At this challenging and uncertain time for all students, Yonkers Partners in Education (YPIE) brought together more than 150 high school counselors, college admissions professionals, volunteers, parents, and members of our community to discuss how best to ensure students have the guidance and resources needed to pursue their academic dreams.
Samuel Wallis, YPIE Executive Director, was joined by Jayne Caflin Fonash, President of the National Association for College Admission Counseling (NACAC) for this discussion moderated by Jacques Steinberg, New York Times best-selling author, to provide insights into the current college admissions landscape and resources available to support students as they navigate an even more precarious path to college.
Jacques opened the discussion by sharing his deep background with higher education and the college admissions process. Jacques was a long time national education correspondent at the New York Times and author of the NYT’s best-seller The Gatekeepers: Inside the Admissions Process of a Premier College.
After sharing the objectives of this discussion, Jacques provided a sense of reassurance. “The times we're living in are serious and in many cases quite dangerous,” said Jacques. “But I would argue that the bedrock principles of the college admissions process will remain intact this summer and fall. And we are all here as resources for you to figure this all out together.”
Sam reiterated this theme of all being there together to support students. “It's about every single student one at a time and helping them find what they need. We make sure that students are getting access to the things that will ensure academic success.”

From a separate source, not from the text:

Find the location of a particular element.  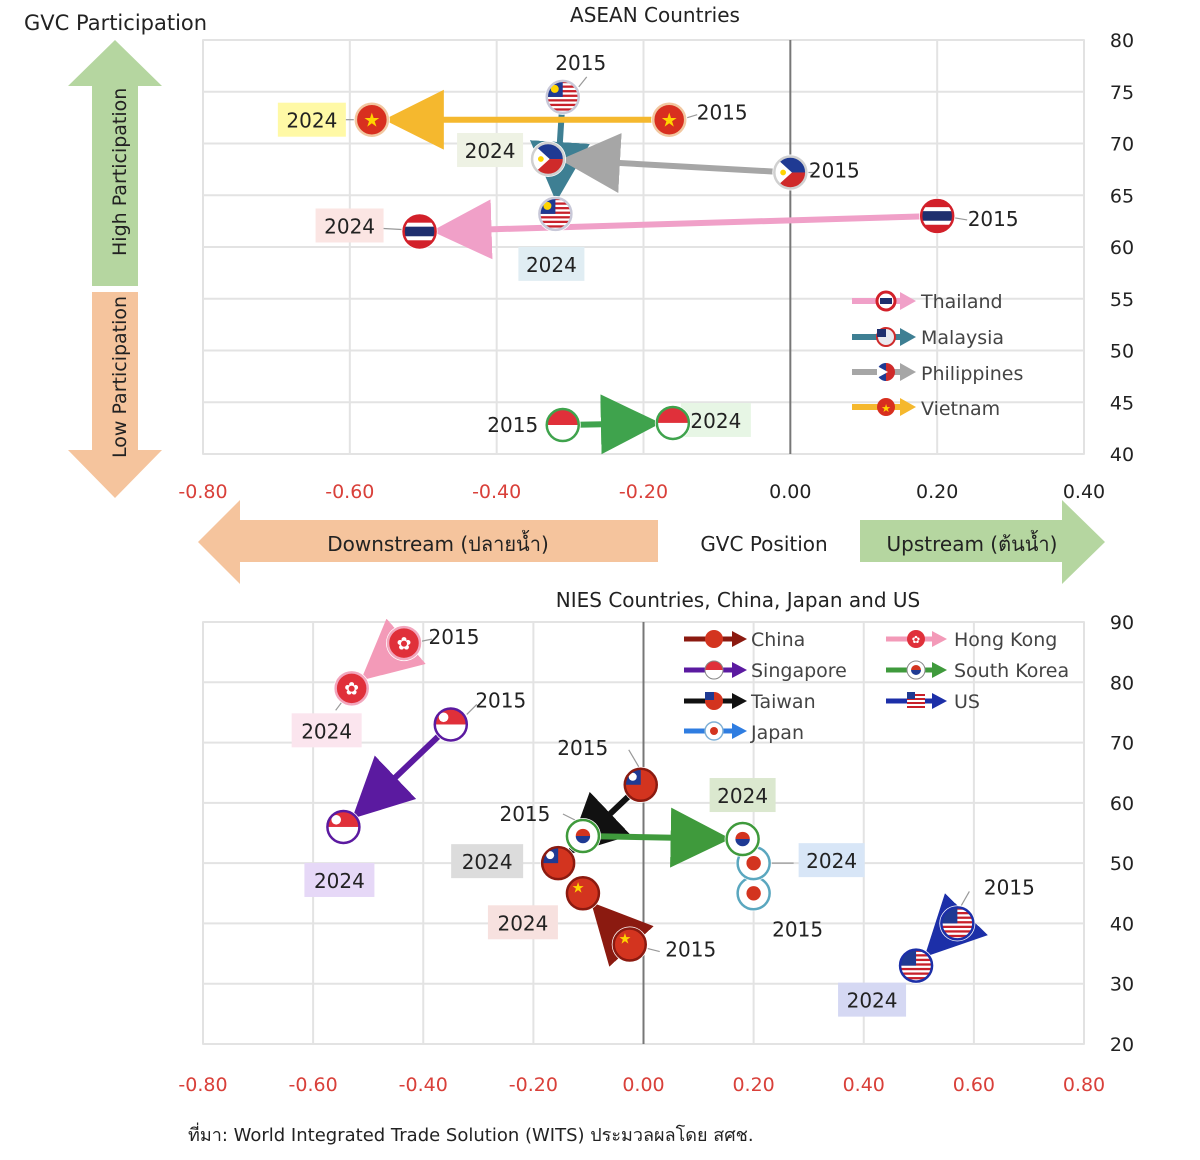

year-label-hong-kong-2015: 2015 is located at coordinates (454, 637).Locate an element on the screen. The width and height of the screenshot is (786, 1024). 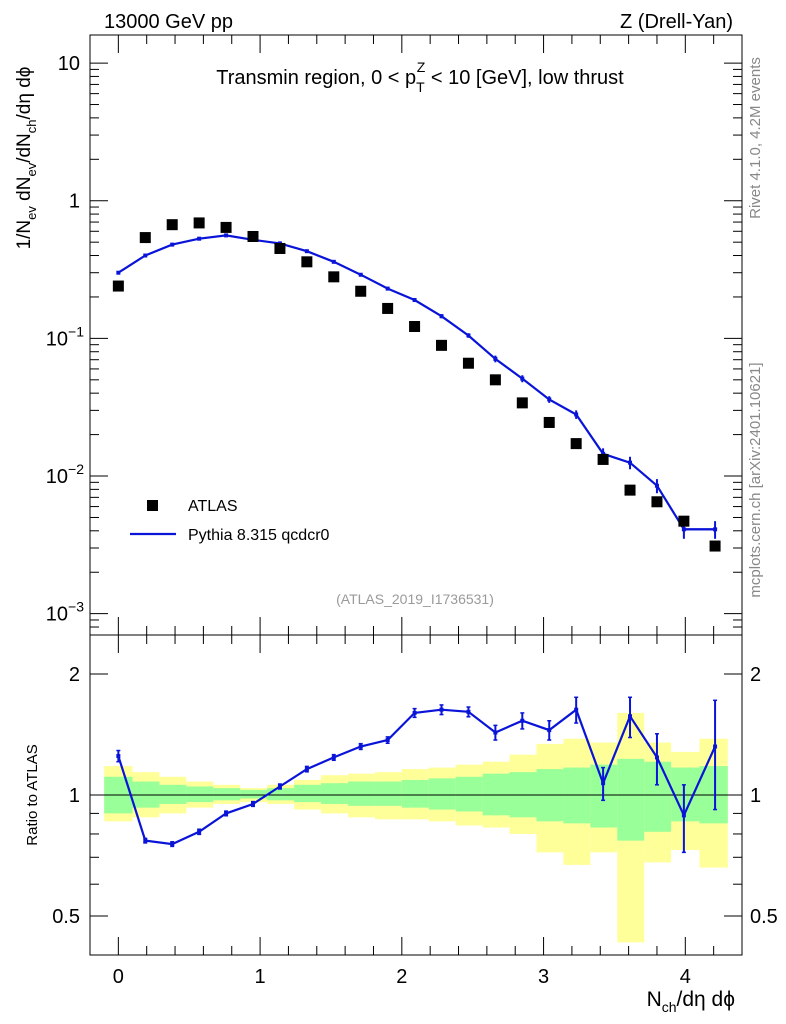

Sam shared several “headlines” that he and the team at YPIE have gleaned through their one on one discussions with hundreds of students and college admissions professionals. “Every one of our students is going to need consistent messaging, reassurance, and in many cases, individual attention. We are asking that colleges think about how they can structure and staff themselves to be able to do the one-on-one work that ultimately we believe is going to make the difference between students enrolling and not. And finally for everyone, we know that this is all about one-on-one work and there's no big silver bullet that's going to get us through this.”
“All of this is predicated on relationships. Now is the time to lean into the relationships that we have with students and with community partners, and to let students who are relying on us know that we are there,” Sam added. “Those relationships will only be deepened by us being honest about the emotional rollercoaster that students are facing, that adults, frankly, are also facing.”
Sam shared several best practices from his discussions and encouraged students to use this time as meaningfully as possible. “What students are doing during this time can reflect very positively as they go into the college admissions process.”
Jayne opened her remarks sharing that she was the first in her family to attend college and how grateful she was for this opportunity. “That’s the work you are doing every day for these kids and the truth is these kids are our future. We need them to be the next group of scientists and economists to solve the next big problem.”
In her role as President of NACAC, Jayne has been speaking with college professionals across the country. “The future is still out there for all of these kids. It's just going to look different than they expected and their path to get there is going to be different, but it is there and there is not a high school or college professional out there that I have heard of who is not listening to what students are saying.”
Jayne commented on many of the topics on the minds of our students and their families, including standardized tests, financial aid, college essays, and best ways for underclass high school students to be using this time.
Following comments by Sam and Jayne, Jacques opened the discussion to the audience to submit questions. Questions ranged from whether students should now be considering colleges “closer to home” or a gap year to the best way for students to visit colleges online.